I am a novice in Mathematica, but having searched stackexchange.com for similar questions, I was able to come up with the following code:

ClearAll["Global`*"];
$Assumptions = x >= 0 && Subscript[x, 0] >= 0 && t >= 0;

tmax = 15;
xmax = 15;
Subscript[x, 0] = 2;
sol = NDSolve[{D[p[x, t], {t, 1}] == -D[p[x, t], {x, 1}] + 
      1/2*D[x^2*p[x, t], {x, 2}],
        p[x, 0] == D[HeavisideTheta[x - Subscript[x, 0]], {x, 1}],
        ((p[x, t] - 1/2*D[x^2*p[x, t], {x, 1}]) /. x -> xmax) == 0,
    ((p[x, t] - 1/2*D[x^2*p[x, t], {x, 1}]) /. x -> 0) == 0},
   p, {t, 0, tmax}, {x, 0, xmax}];

pxt = First[p /. sol];

Plot3D[pxt[x, t], {x, 0, xmax}, {t, 0, tmax}, PlotRange -> All]

It basically yields the trivial solution $p(x,t)\equiv 0$, which is because the normalization constraint 2 is not taken into account.

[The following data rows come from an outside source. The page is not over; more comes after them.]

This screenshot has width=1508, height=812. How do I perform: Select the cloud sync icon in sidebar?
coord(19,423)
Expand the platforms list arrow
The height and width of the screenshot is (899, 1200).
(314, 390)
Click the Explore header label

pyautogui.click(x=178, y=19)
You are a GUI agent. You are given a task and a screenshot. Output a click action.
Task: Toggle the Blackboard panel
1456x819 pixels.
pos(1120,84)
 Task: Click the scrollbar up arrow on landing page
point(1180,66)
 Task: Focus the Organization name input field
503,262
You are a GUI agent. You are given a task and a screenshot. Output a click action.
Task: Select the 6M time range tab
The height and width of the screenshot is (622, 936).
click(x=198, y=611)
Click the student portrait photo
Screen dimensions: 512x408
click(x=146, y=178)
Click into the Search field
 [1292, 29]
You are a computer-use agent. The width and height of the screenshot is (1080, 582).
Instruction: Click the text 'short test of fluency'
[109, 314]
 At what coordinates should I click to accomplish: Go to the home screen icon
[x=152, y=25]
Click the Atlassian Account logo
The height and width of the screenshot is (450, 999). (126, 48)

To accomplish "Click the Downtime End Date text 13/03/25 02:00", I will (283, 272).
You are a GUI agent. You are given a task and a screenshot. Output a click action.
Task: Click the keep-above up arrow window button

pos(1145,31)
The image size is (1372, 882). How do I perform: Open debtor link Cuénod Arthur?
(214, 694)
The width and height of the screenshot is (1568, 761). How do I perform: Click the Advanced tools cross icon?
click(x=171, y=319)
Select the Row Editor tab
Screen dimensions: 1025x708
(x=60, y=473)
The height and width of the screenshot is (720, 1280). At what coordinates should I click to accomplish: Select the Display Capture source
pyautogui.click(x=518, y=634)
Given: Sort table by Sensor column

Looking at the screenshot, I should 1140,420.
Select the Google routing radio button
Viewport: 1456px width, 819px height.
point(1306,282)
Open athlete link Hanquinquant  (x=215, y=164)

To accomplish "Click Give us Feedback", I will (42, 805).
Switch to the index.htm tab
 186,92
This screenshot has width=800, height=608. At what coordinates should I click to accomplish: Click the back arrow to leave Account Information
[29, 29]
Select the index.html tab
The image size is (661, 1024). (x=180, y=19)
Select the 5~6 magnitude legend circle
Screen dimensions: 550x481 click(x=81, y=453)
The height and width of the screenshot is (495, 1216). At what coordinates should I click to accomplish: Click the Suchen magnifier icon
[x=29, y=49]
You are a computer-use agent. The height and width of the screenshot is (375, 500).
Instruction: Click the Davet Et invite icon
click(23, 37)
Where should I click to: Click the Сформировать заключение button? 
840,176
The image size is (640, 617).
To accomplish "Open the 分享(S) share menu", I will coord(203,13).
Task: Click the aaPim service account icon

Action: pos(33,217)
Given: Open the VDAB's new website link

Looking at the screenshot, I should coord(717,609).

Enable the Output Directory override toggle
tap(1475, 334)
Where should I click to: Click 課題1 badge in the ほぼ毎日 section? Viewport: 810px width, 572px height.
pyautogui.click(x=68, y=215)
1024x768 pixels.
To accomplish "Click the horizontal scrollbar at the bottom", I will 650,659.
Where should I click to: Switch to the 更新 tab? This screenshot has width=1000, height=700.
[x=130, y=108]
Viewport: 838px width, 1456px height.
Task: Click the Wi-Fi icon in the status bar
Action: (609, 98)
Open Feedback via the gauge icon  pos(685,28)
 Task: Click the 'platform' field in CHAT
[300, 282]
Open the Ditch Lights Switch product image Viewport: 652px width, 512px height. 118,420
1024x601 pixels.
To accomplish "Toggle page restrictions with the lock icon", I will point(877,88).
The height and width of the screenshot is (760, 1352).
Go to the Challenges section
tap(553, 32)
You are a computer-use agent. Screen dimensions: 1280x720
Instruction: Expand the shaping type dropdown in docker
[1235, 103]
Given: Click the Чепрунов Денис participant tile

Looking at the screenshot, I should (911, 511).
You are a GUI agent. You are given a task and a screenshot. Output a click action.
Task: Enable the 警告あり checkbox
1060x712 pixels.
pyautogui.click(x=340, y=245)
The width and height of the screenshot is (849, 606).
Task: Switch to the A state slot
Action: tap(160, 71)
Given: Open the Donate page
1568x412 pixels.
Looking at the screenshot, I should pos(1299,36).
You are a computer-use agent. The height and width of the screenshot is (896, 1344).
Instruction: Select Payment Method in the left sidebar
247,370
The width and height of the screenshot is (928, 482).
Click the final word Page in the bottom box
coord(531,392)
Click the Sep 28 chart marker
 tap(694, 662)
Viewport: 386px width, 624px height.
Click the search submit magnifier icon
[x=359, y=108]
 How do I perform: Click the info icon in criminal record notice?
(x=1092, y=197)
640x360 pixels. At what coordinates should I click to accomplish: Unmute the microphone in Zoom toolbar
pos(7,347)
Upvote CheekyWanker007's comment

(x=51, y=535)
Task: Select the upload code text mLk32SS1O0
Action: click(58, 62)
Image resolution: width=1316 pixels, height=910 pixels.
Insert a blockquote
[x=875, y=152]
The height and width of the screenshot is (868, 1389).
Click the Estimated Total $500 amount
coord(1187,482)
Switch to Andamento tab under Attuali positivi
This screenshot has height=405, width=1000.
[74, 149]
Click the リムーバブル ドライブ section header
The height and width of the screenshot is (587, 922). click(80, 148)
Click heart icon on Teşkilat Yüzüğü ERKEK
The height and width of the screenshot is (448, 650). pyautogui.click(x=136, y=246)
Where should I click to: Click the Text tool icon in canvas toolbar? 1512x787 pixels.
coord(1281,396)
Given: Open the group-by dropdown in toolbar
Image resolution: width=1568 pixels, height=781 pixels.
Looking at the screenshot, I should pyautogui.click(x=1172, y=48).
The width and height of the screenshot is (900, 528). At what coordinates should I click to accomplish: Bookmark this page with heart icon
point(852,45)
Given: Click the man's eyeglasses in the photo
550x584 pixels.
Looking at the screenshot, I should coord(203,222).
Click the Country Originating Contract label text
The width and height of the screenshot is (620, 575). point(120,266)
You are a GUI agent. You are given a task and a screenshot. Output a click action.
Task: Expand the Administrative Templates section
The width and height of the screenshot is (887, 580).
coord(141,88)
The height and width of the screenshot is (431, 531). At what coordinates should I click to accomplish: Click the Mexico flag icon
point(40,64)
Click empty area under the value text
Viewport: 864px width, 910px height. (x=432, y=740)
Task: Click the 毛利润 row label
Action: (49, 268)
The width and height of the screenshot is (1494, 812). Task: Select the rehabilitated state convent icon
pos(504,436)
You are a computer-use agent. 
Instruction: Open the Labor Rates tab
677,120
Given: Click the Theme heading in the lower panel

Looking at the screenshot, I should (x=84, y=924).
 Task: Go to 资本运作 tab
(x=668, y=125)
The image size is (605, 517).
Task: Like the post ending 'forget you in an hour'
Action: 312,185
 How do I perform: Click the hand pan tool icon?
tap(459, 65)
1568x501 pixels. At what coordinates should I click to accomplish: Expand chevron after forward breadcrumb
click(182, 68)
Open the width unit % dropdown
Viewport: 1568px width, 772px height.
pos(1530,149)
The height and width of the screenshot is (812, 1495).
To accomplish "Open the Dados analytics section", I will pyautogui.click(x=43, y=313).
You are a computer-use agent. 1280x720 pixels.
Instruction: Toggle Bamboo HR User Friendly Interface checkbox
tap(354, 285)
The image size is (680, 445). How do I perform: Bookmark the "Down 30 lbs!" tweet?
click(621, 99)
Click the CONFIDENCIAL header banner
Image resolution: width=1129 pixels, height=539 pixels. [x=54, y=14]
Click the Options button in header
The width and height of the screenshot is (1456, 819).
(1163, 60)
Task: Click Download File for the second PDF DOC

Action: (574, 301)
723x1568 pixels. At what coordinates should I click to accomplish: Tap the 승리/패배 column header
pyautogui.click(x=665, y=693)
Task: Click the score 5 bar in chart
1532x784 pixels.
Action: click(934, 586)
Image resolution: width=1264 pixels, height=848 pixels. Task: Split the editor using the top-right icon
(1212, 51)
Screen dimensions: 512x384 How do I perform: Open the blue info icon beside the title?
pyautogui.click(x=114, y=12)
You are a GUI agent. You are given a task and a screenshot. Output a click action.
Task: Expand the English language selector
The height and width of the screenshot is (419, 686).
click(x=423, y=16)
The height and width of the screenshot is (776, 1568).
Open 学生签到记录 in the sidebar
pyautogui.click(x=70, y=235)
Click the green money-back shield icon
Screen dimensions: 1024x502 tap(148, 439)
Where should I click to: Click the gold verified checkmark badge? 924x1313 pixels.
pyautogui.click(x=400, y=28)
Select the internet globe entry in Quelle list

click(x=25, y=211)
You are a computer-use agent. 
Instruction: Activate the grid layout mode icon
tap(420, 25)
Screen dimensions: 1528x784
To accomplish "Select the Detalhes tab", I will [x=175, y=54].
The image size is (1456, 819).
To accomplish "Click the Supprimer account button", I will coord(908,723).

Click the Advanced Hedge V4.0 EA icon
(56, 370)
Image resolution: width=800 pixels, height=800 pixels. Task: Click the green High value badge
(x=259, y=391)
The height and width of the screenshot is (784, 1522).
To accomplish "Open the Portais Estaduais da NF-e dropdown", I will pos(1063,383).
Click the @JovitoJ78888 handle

My question is whether it's possible to feed a constraint of this type of NDSolve?

UPDATE This equation can be solved analytically. Its exact solution (evaluated using Mathematica) is illustrated in the following figure: enter image description here

I would like to compare the exact solution and the numerical solution. What I need help with is getting the latter using Mathematica.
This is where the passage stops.